- _What to work on_
Each entry must appear again exactly as it does in the source.

Data under study Start Marker

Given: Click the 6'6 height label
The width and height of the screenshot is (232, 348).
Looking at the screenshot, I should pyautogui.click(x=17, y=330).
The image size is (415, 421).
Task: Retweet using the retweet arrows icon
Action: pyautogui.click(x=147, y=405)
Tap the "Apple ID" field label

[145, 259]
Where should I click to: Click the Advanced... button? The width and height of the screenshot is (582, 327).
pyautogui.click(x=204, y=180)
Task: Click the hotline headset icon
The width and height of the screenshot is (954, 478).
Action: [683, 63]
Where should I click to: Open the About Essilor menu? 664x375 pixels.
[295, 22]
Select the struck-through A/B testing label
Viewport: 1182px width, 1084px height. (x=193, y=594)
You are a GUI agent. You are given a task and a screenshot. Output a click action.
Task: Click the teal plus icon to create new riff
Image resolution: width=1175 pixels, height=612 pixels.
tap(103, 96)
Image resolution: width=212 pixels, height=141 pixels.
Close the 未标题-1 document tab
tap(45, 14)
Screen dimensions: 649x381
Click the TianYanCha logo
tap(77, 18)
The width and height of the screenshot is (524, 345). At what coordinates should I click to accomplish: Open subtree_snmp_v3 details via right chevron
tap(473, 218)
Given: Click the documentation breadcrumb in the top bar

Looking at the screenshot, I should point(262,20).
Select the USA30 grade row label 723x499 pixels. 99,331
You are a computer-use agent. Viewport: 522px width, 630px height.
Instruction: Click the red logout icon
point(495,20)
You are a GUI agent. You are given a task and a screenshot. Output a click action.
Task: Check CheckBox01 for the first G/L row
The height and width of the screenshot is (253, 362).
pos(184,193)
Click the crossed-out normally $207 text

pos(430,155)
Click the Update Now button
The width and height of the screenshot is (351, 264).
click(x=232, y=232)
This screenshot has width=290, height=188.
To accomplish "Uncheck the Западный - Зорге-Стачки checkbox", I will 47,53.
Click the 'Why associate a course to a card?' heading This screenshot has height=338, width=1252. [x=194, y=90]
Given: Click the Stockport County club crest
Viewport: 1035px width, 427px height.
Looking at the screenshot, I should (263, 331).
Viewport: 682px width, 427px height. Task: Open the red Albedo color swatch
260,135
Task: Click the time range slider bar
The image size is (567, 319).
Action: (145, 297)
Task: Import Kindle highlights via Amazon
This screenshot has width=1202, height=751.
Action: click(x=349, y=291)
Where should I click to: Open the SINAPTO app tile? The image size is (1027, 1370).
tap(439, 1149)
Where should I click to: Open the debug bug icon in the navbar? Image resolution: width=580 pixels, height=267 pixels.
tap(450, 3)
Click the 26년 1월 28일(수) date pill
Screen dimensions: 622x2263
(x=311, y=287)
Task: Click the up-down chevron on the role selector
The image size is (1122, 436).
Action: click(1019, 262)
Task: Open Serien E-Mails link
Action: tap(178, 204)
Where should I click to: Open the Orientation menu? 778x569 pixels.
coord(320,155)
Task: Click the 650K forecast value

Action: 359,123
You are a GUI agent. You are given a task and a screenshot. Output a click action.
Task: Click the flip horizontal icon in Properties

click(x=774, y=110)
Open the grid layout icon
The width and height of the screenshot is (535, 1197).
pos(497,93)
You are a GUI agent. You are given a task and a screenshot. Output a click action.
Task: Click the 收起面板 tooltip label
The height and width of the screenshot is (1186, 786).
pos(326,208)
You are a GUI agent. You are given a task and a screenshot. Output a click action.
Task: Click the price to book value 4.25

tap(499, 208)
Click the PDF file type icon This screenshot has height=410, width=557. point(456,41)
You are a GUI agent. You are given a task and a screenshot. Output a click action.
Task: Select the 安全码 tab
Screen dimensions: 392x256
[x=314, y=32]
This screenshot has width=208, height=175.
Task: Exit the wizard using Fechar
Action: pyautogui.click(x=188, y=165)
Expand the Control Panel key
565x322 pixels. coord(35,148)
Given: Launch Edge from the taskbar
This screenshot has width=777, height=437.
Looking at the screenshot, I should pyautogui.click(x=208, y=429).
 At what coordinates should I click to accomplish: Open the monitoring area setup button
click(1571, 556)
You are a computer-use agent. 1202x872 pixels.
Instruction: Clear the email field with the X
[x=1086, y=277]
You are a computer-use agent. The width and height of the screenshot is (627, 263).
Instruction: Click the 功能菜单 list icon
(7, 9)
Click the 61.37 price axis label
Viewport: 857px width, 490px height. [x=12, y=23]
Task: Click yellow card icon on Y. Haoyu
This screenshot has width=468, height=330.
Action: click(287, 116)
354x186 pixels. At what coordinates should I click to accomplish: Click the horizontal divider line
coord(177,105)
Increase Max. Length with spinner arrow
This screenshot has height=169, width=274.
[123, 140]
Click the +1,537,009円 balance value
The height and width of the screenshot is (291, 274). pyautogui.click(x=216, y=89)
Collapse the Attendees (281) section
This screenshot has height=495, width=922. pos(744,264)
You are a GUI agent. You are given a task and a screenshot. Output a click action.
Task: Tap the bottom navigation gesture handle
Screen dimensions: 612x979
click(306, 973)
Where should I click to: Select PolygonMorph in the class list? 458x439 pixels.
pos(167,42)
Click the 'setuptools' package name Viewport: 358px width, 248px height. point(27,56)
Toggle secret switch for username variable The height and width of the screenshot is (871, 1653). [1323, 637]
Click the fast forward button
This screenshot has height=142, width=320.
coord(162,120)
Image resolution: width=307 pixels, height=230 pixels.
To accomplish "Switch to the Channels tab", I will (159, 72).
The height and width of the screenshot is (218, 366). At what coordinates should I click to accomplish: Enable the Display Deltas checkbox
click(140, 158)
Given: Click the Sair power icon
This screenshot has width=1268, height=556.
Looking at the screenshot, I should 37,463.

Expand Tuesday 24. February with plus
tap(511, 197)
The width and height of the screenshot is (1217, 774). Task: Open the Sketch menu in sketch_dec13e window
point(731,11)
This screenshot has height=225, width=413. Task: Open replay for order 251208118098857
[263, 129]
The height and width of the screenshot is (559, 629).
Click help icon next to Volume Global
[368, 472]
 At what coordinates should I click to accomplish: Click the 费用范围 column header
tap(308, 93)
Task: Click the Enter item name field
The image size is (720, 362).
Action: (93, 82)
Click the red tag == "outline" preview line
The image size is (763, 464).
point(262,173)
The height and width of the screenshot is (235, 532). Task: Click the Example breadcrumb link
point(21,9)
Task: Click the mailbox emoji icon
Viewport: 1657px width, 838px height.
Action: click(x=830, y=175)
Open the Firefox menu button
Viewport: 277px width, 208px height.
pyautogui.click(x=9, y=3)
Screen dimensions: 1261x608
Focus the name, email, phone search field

Data under study End Marker

- _Output_
Given: Click the 6'6 height label
The width and height of the screenshot is (232, 348).
Looking at the screenshot, I should pyautogui.click(x=17, y=330).
The image size is (415, 421).
Task: Retweet using the retweet arrows icon
Action: pyautogui.click(x=147, y=405)
Tap the "Apple ID" field label

[145, 259]
Where should I click to: Click the Advanced... button? The width and height of the screenshot is (582, 327).
pyautogui.click(x=204, y=180)
Task: Click the hotline headset icon
The width and height of the screenshot is (954, 478).
Action: [683, 63]
Where should I click to: Open the About Essilor menu? 664x375 pixels.
[295, 22]
Select the struck-through A/B testing label
Viewport: 1182px width, 1084px height. (x=193, y=594)
You are a GUI agent. You are given a task and a screenshot. Output a click action.
Task: Click the teal plus icon to create new riff
Image resolution: width=1175 pixels, height=612 pixels.
tap(103, 96)
Image resolution: width=212 pixels, height=141 pixels.
Close the 未标题-1 document tab
tap(45, 14)
Screen dimensions: 649x381
Click the TianYanCha logo
tap(77, 18)
The width and height of the screenshot is (524, 345). At what coordinates should I click to accomplish: Open subtree_snmp_v3 details via right chevron
tap(473, 218)
Given: Click the documentation breadcrumb in the top bar

Looking at the screenshot, I should point(262,20).
Select the USA30 grade row label 723x499 pixels. 99,331
You are a computer-use agent. Viewport: 522px width, 630px height.
Instruction: Click the red logout icon
point(495,20)
You are a GUI agent. You are given a task and a screenshot. Output a click action.
Task: Check CheckBox01 for the first G/L row
The height and width of the screenshot is (253, 362).
pos(184,193)
Click the crossed-out normally $207 text

pos(430,155)
Click the Update Now button
The width and height of the screenshot is (351, 264).
click(x=232, y=232)
This screenshot has width=290, height=188.
To accomplish "Uncheck the Западный - Зорге-Стачки checkbox", I will 47,53.
Click the 'Why associate a course to a card?' heading This screenshot has height=338, width=1252. [x=194, y=90]
Given: Click the Stockport County club crest
Viewport: 1035px width, 427px height.
Looking at the screenshot, I should (263, 331).
Viewport: 682px width, 427px height. Task: Open the red Albedo color swatch
260,135
Task: Click the time range slider bar
The image size is (567, 319).
Action: (145, 297)
Task: Import Kindle highlights via Amazon
This screenshot has width=1202, height=751.
Action: click(x=349, y=291)
Where should I click to: Open the SINAPTO app tile? The image size is (1027, 1370).
tap(439, 1149)
Where should I click to: Open the debug bug icon in the navbar? Image resolution: width=580 pixels, height=267 pixels.
tap(450, 3)
Click the 26년 1월 28일(수) date pill
Screen dimensions: 622x2263
(x=311, y=287)
Task: Click the up-down chevron on the role selector
The image size is (1122, 436).
Action: click(1019, 262)
Task: Open Serien E-Mails link
Action: tap(178, 204)
Where should I click to: Open the Orientation menu? 778x569 pixels.
coord(320,155)
Task: Click the 650K forecast value

Action: 359,123
You are a GUI agent. You are given a task and a screenshot. Output a click action.
Task: Click the flip horizontal icon in Properties

click(x=774, y=110)
Open the grid layout icon
The width and height of the screenshot is (535, 1197).
pos(497,93)
You are a GUI agent. You are given a task and a screenshot. Output a click action.
Task: Click the 收起面板 tooltip label
The height and width of the screenshot is (1186, 786).
pos(326,208)
You are a GUI agent. You are given a task and a screenshot. Output a click action.
Task: Click the price to book value 4.25

tap(499, 208)
Click the PDF file type icon This screenshot has height=410, width=557. point(456,41)
You are a GUI agent. You are given a task and a screenshot. Output a click action.
Task: Select the 安全码 tab
Screen dimensions: 392x256
[x=314, y=32]
This screenshot has width=208, height=175.
Task: Exit the wizard using Fechar
Action: pyautogui.click(x=188, y=165)
Expand the Control Panel key
565x322 pixels. coord(35,148)
Given: Launch Edge from the taskbar
This screenshot has width=777, height=437.
Looking at the screenshot, I should pyautogui.click(x=208, y=429).
 At what coordinates should I click to accomplish: Open the monitoring area setup button
click(1571, 556)
You are a computer-use agent. 1202x872 pixels.
Instruction: Clear the email field with the X
[x=1086, y=277]
You are a computer-use agent. The width and height of the screenshot is (627, 263).
Instruction: Click the 功能菜单 list icon
(7, 9)
Click the 61.37 price axis label
Viewport: 857px width, 490px height. [x=12, y=23]
Task: Click yellow card icon on Y. Haoyu
This screenshot has width=468, height=330.
Action: click(287, 116)
354x186 pixels. At what coordinates should I click to accomplish: Click the horizontal divider line
coord(177,105)
Increase Max. Length with spinner arrow
This screenshot has height=169, width=274.
[123, 140]
Click the +1,537,009円 balance value
The height and width of the screenshot is (291, 274). pyautogui.click(x=216, y=89)
Collapse the Attendees (281) section
This screenshot has height=495, width=922. pos(744,264)
You are a GUI agent. You are given a task and a screenshot. Output a click action.
Task: Tap the bottom navigation gesture handle
Screen dimensions: 612x979
click(306, 973)
Where should I click to: Select PolygonMorph in the class list? 458x439 pixels.
pos(167,42)
Click the 'setuptools' package name Viewport: 358px width, 248px height. point(27,56)
Toggle secret switch for username variable The height and width of the screenshot is (871, 1653). [1323, 637]
Click the fast forward button
This screenshot has height=142, width=320.
coord(162,120)
Image resolution: width=307 pixels, height=230 pixels.
To accomplish "Switch to the Channels tab", I will (159, 72).
The height and width of the screenshot is (218, 366). At what coordinates should I click to accomplish: Enable the Display Deltas checkbox
click(140, 158)
Given: Click the Sair power icon
This screenshot has width=1268, height=556.
Looking at the screenshot, I should 37,463.

Expand Tuesday 24. February with plus
tap(511, 197)
The width and height of the screenshot is (1217, 774). Task: Open the Sketch menu in sketch_dec13e window
point(731,11)
This screenshot has height=225, width=413. Task: Open replay for order 251208118098857
[263, 129]
The height and width of the screenshot is (559, 629).
Click help icon next to Volume Global
[368, 472]
 At what coordinates should I click to accomplish: Click the 费用范围 column header
tap(308, 93)
Task: Click the Enter item name field
The image size is (720, 362).
Action: (93, 82)
Click the red tag == "outline" preview line
The image size is (763, 464).
point(262,173)
The height and width of the screenshot is (235, 532). Task: Click the Example breadcrumb link
point(21,9)
Task: Click the mailbox emoji icon
Viewport: 1657px width, 838px height.
Action: click(x=830, y=175)
Open the Firefox menu button
Viewport: 277px width, 208px height.
pyautogui.click(x=9, y=3)
Screen dimensions: 1261x608
Focus the name, email, phone search field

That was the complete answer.